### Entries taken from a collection
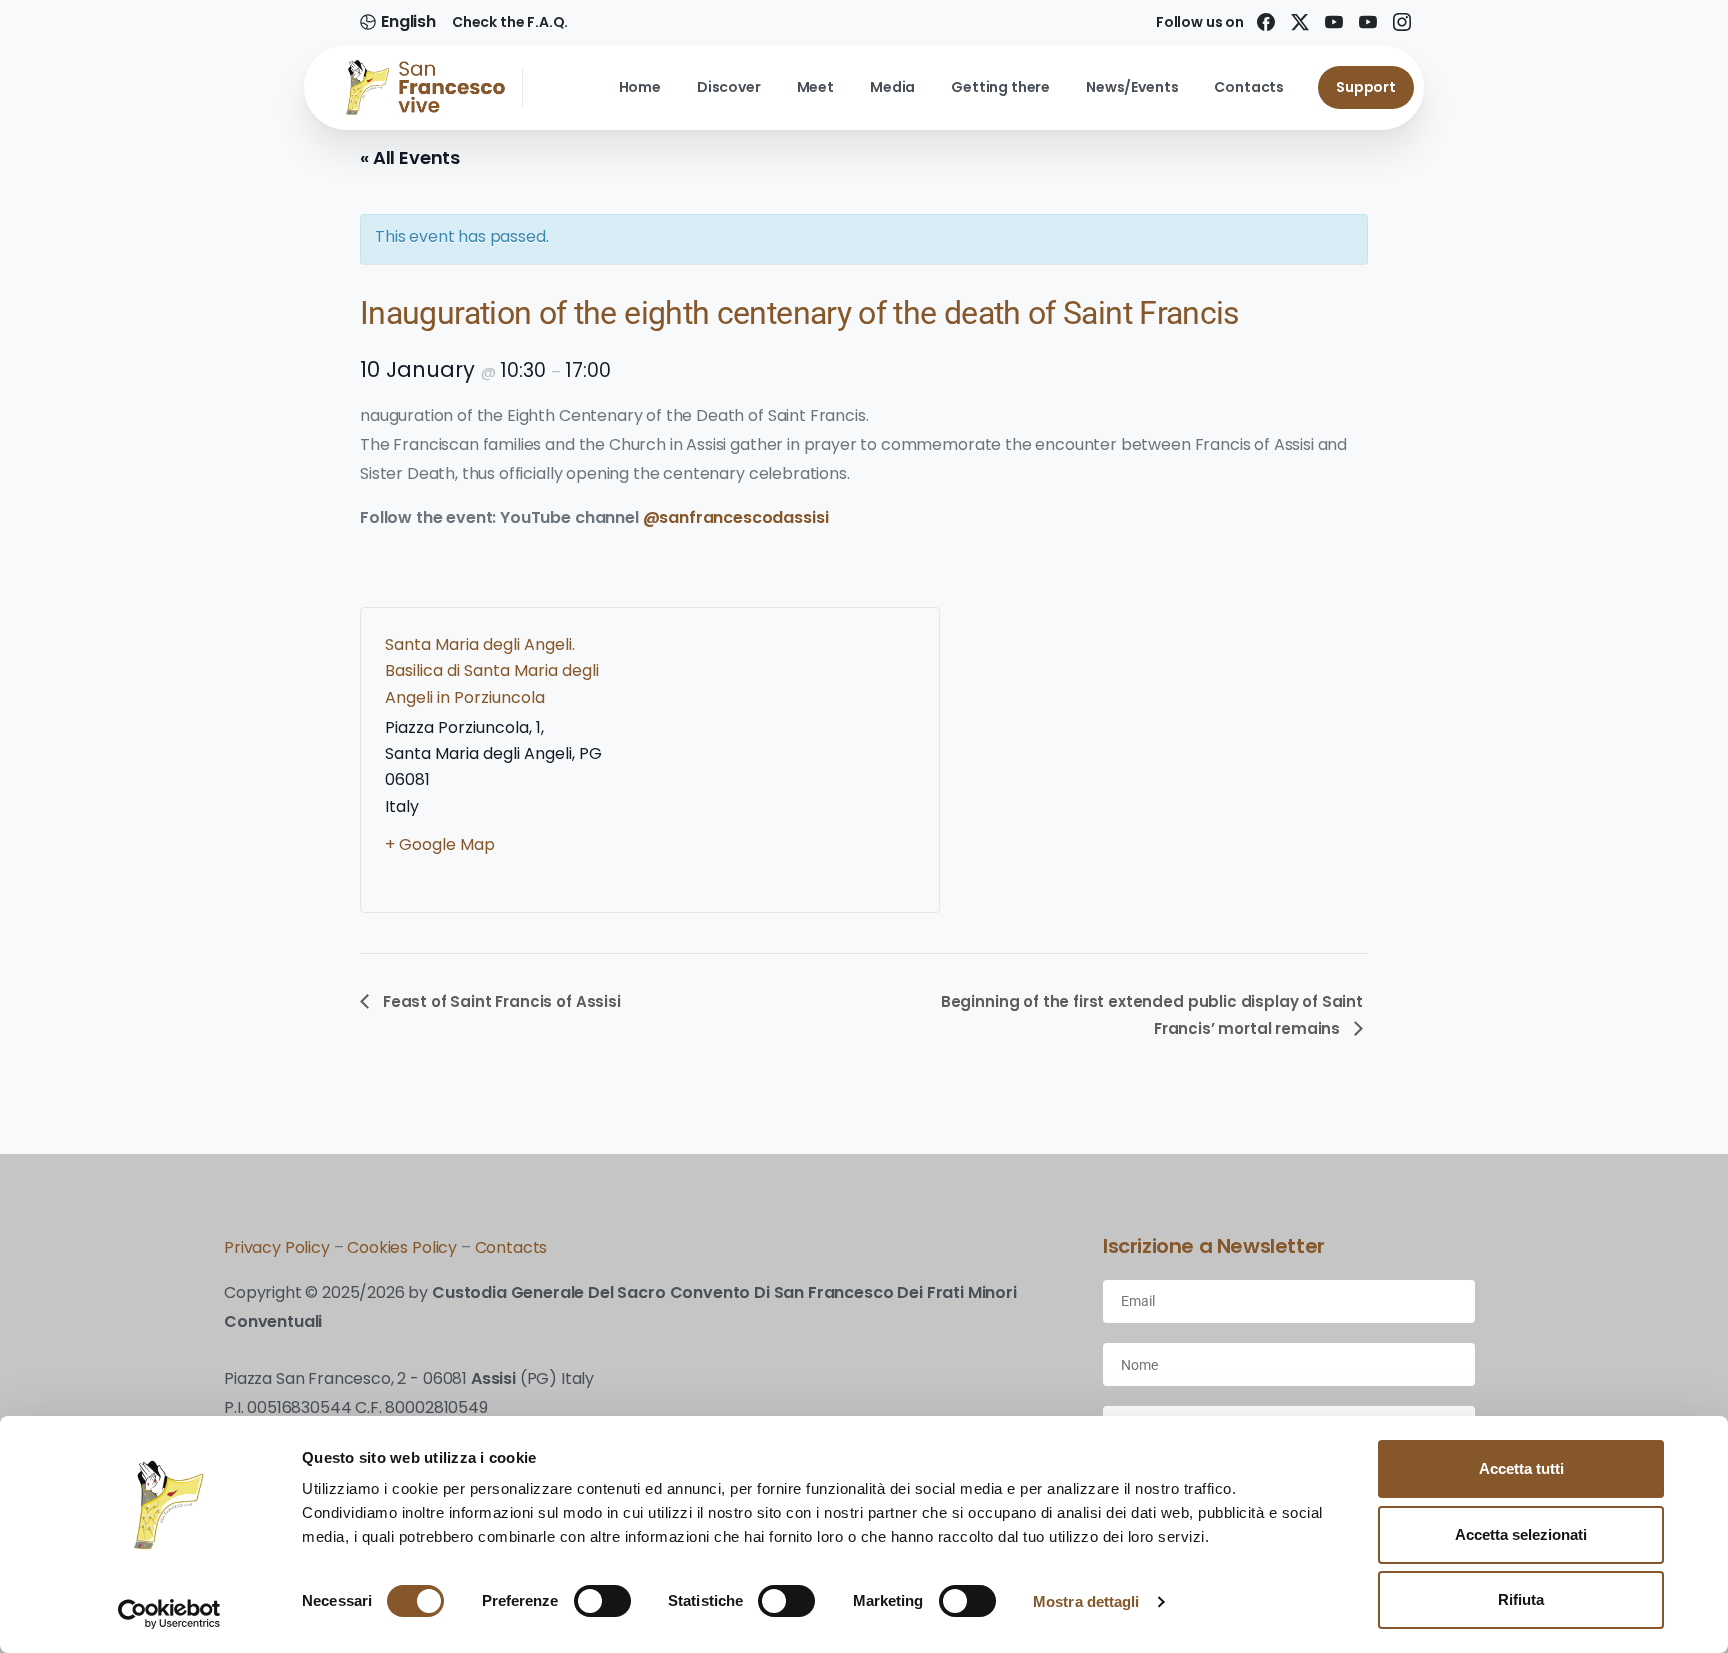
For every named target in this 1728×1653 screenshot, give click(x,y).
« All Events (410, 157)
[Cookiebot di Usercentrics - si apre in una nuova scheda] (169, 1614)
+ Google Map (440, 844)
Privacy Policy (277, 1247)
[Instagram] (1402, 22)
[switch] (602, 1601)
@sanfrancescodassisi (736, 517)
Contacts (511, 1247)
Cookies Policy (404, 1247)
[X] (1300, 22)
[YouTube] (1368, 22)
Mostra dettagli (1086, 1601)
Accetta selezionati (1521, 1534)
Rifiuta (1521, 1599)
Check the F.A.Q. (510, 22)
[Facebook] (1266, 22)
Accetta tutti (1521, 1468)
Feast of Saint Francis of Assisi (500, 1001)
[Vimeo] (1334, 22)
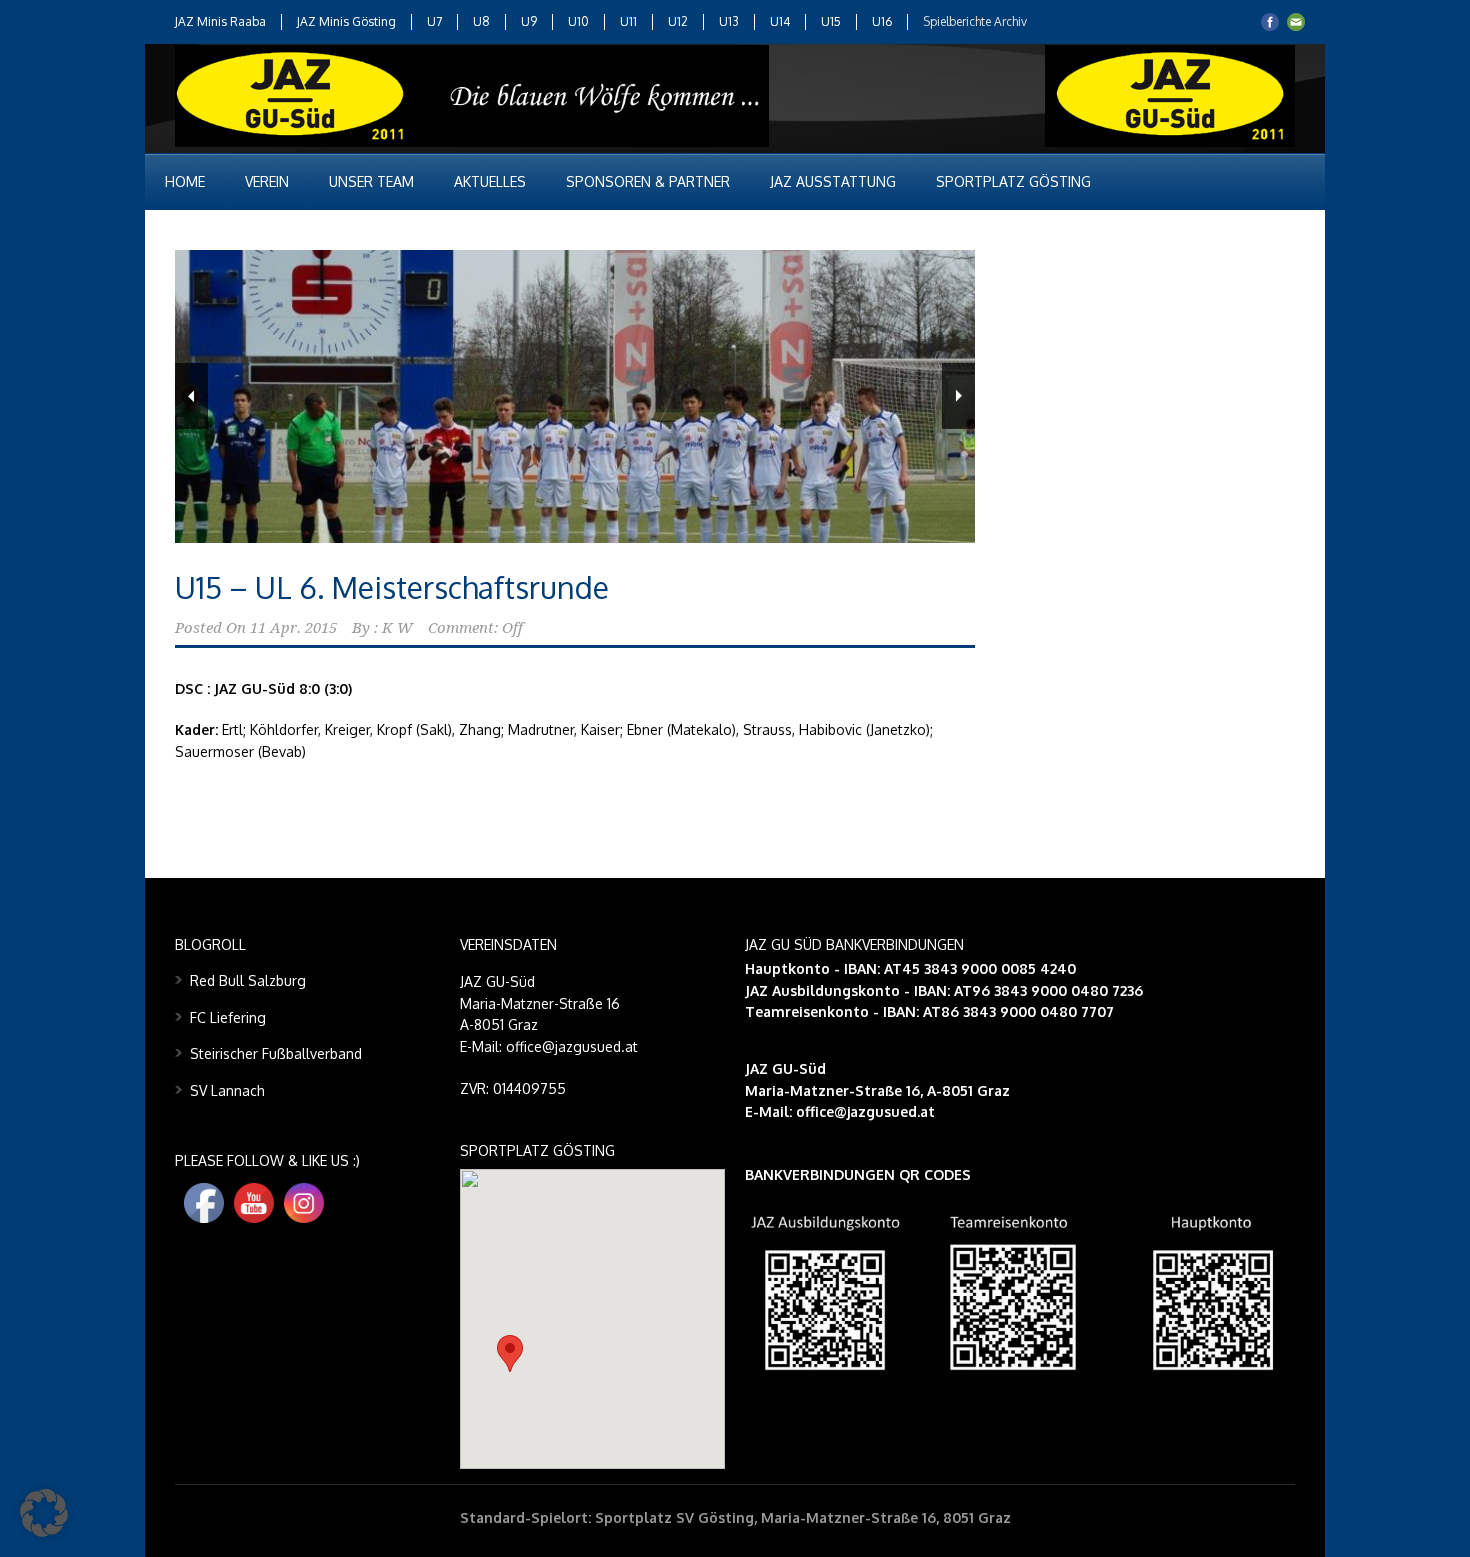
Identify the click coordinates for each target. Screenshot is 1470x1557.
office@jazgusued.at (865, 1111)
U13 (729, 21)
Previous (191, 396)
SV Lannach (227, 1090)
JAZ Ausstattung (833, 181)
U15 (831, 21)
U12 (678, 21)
--
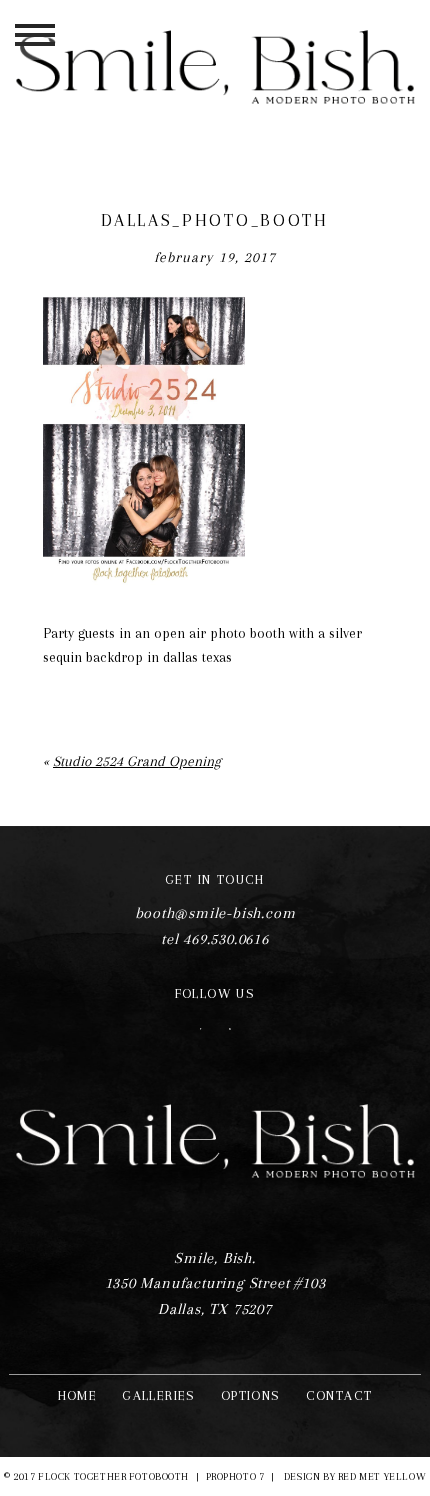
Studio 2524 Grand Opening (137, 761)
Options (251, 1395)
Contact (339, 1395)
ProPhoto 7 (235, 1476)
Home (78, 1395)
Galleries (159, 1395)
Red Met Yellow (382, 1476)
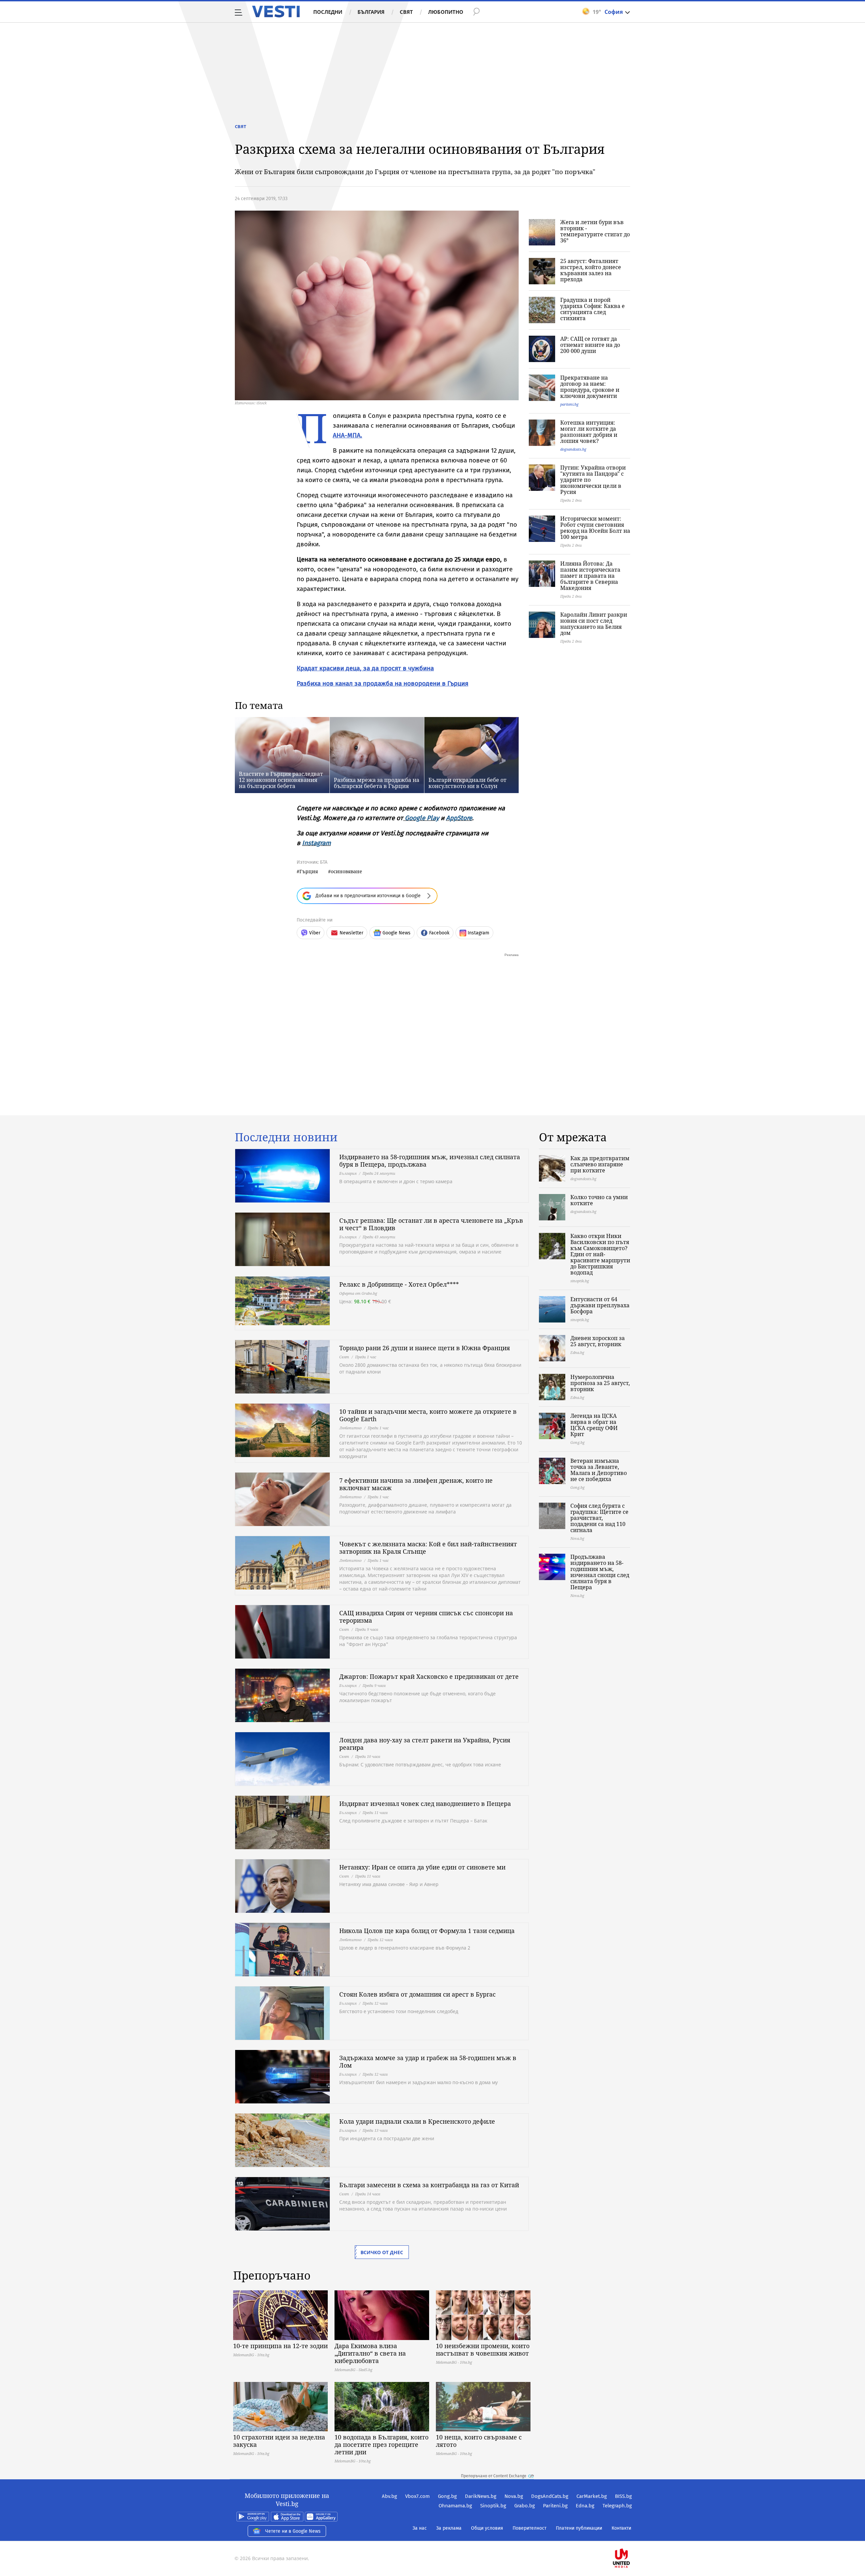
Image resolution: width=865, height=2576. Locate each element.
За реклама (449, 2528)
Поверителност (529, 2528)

### What is expected
Beginning with the line above that contains "Rifiuta (1521, 1599)" and finishing with the line that contains "Previous (191, 396)", print those lines exactly and only. Skip all pictures.

### Solution to this task
Rifiuta (1521, 1599)
Check the F.A.Q. (510, 22)
[Facebook] (1266, 22)
Accetta tutti (1521, 1468)
Feast of Saint Francis of Assisi (500, 1001)
[Vimeo] (1334, 22)
Identify the click coordinates for each target. Screenshot is 1470x1557.
office@jazgusued.at (865, 1111)
U13 (729, 21)
Previous (191, 396)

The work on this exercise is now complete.